**Task instructions**
Lay out the records as a Markdown table with the columns Row and Entry, one line per row and blank lines omitted, covering everything from the start of the records through the line containing "Action: [223, 448]", inclusive. Leave the pictures out of the answer.

**Supplied data**
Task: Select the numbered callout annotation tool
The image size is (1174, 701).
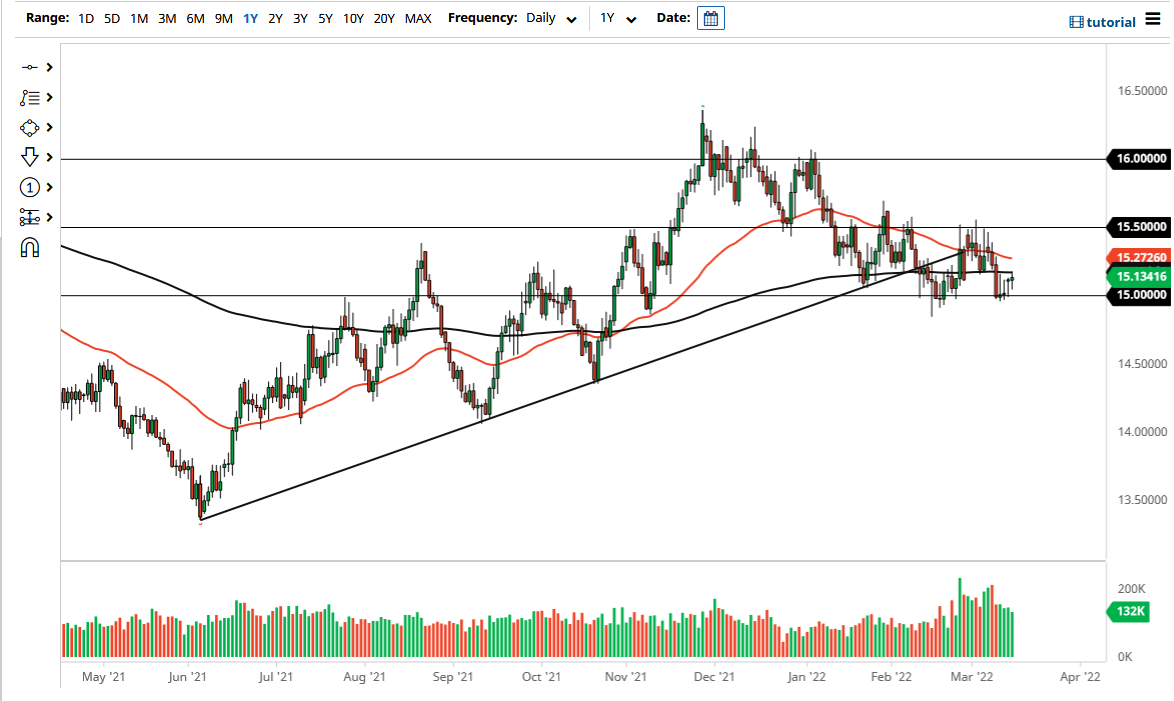Action: point(31,187)
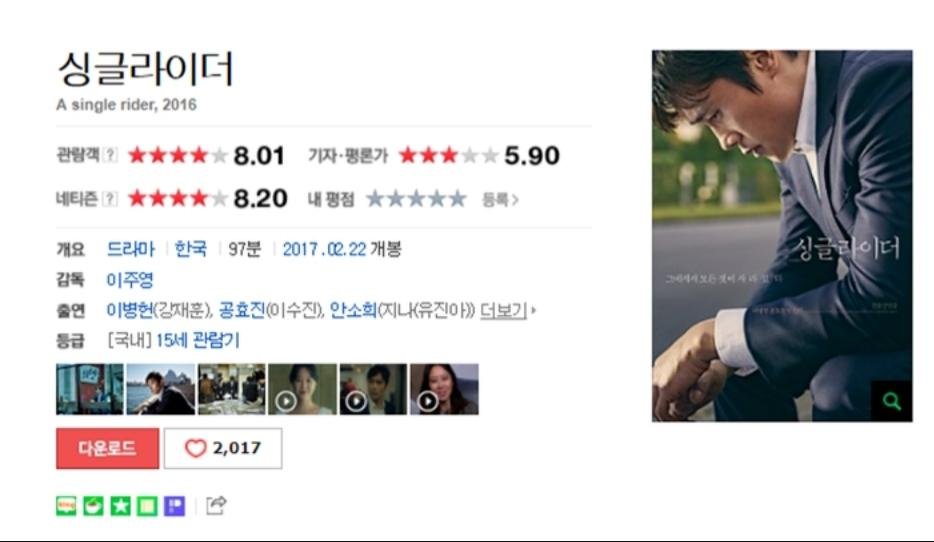Screen dimensions: 934x542
Task: Toggle the heart like button showing 2,017
Action: [223, 448]
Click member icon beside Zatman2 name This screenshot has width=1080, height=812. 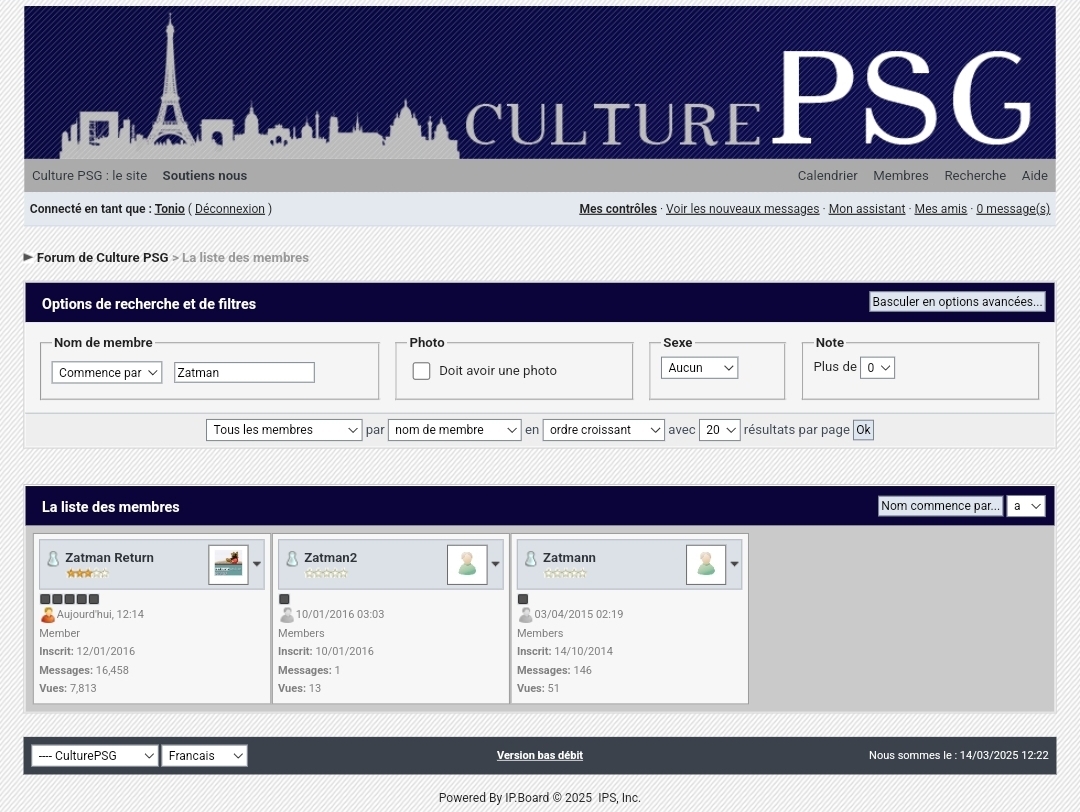[x=292, y=559]
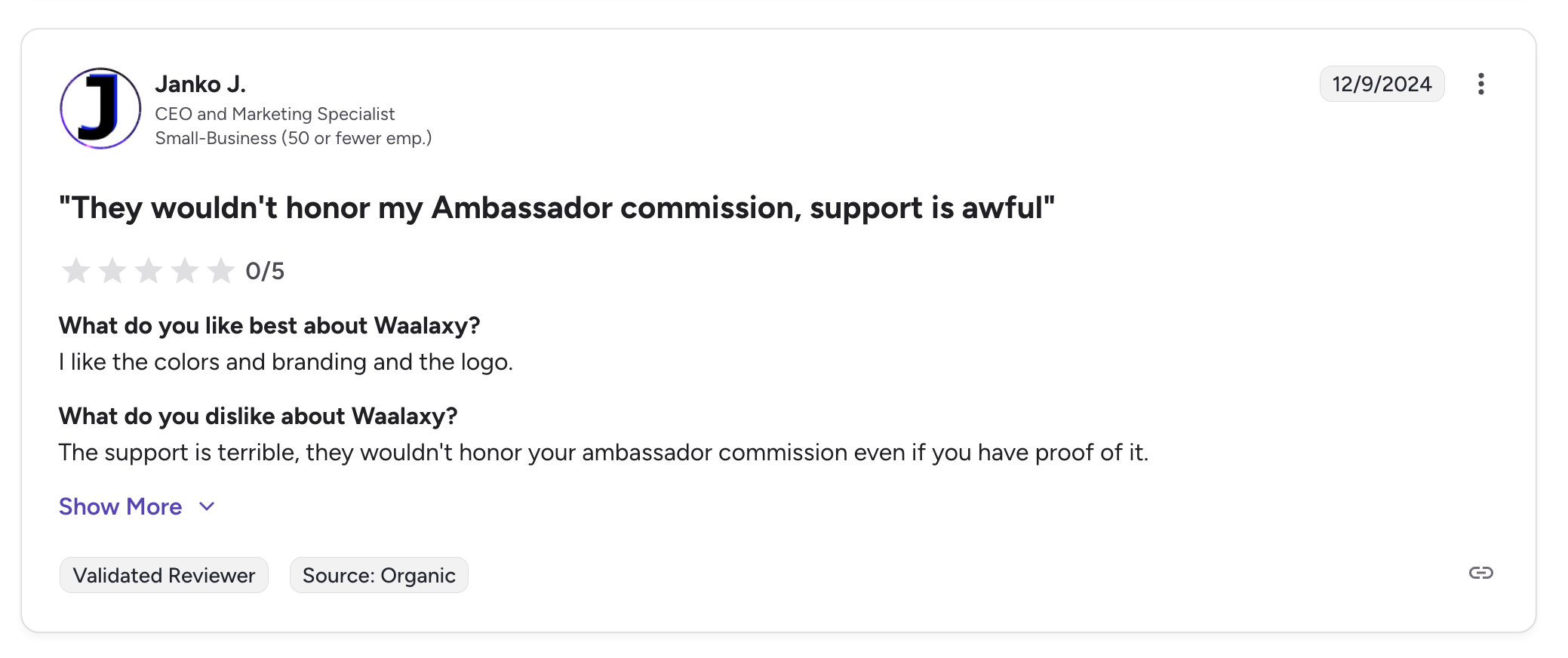The image size is (1568, 658).
Task: Click the 0/5 rating score
Action: (265, 271)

**Answer in full**
| Row | Entry |
|---|---|
| 1 | Task: Select the numbered callout annotation tool |
| 2 | The image size is (1174, 701). |
| 3 | Action: point(31,187) |
| 4 | Screen dimensions: 934x542 |
| 5 | Task: Toggle the heart like button showing 2,017 |
| 6 | Action: [223, 448] |